= EXERCISE REQUIREMENTS =
Reproduce the records from the line containing "Image resolution: width=868" through the line containing "click(105, 1251)", substituting "Check" for "Tick" and leaving all else unchanged. Omit the pictures from your answer.

─── INPUT ROWS

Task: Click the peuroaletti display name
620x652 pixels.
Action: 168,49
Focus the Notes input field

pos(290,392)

──────
─── INPUT ROWS

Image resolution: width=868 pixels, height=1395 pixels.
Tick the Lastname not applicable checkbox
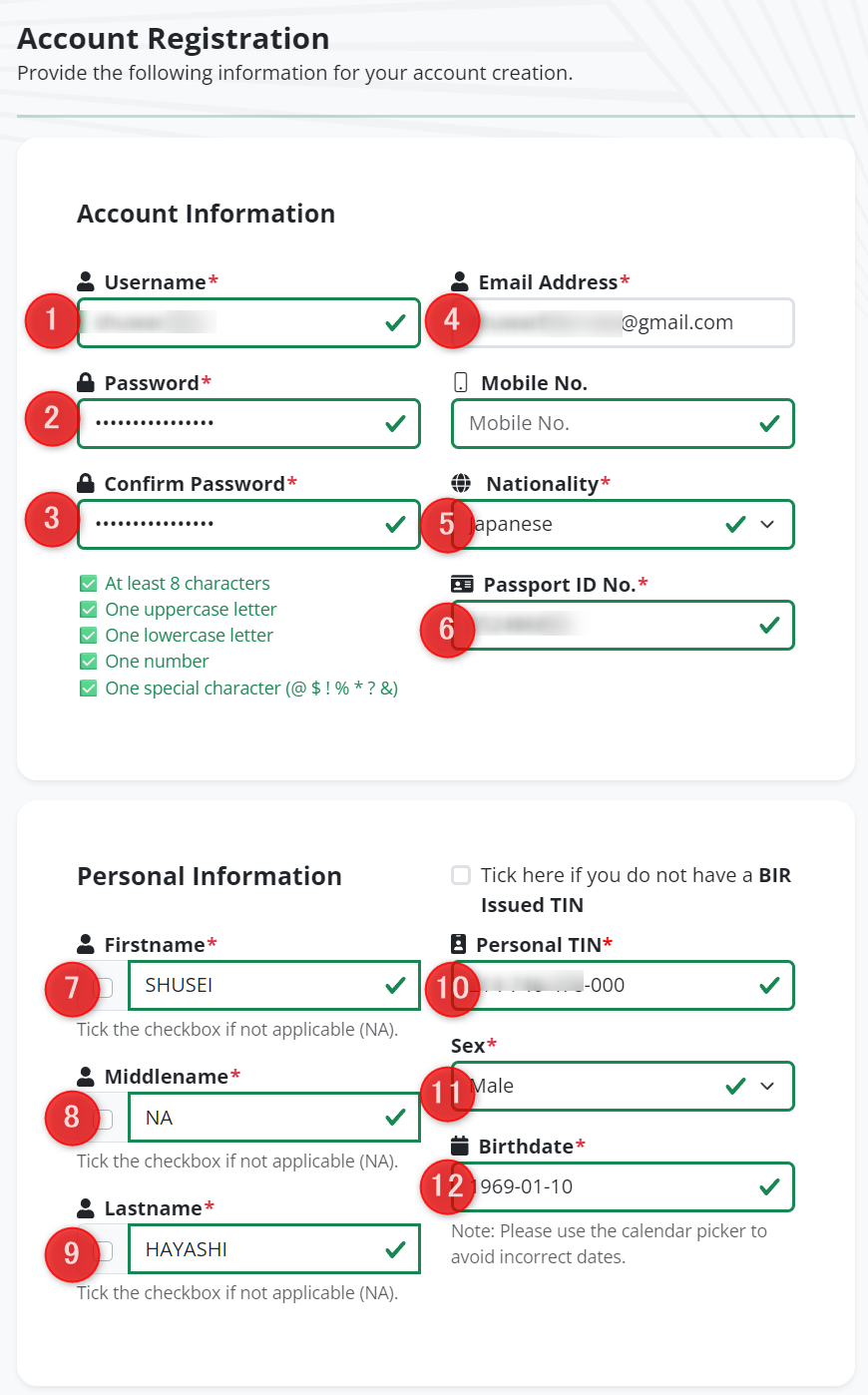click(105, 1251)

──────
─── INPUT ROWS

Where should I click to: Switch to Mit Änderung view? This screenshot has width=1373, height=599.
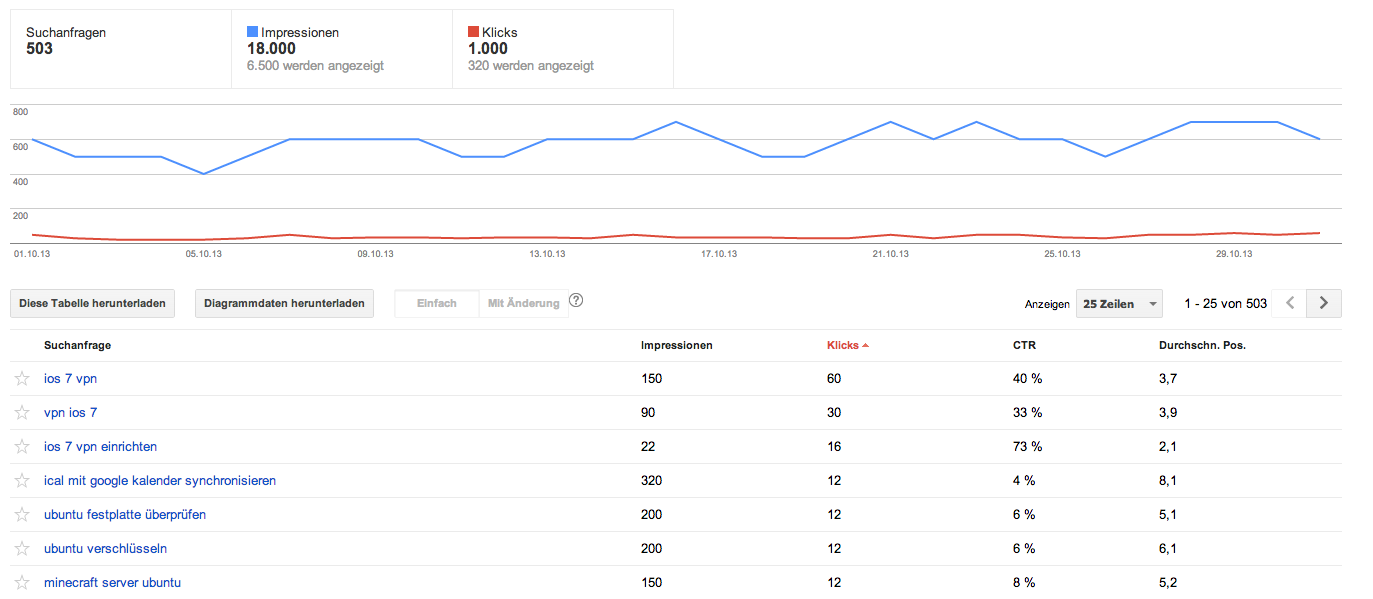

──────

= FULL RESPONSE =
Image resolution: width=868 pixels, height=1395 pixels.
Check the Lastname not applicable checkbox
click(105, 1251)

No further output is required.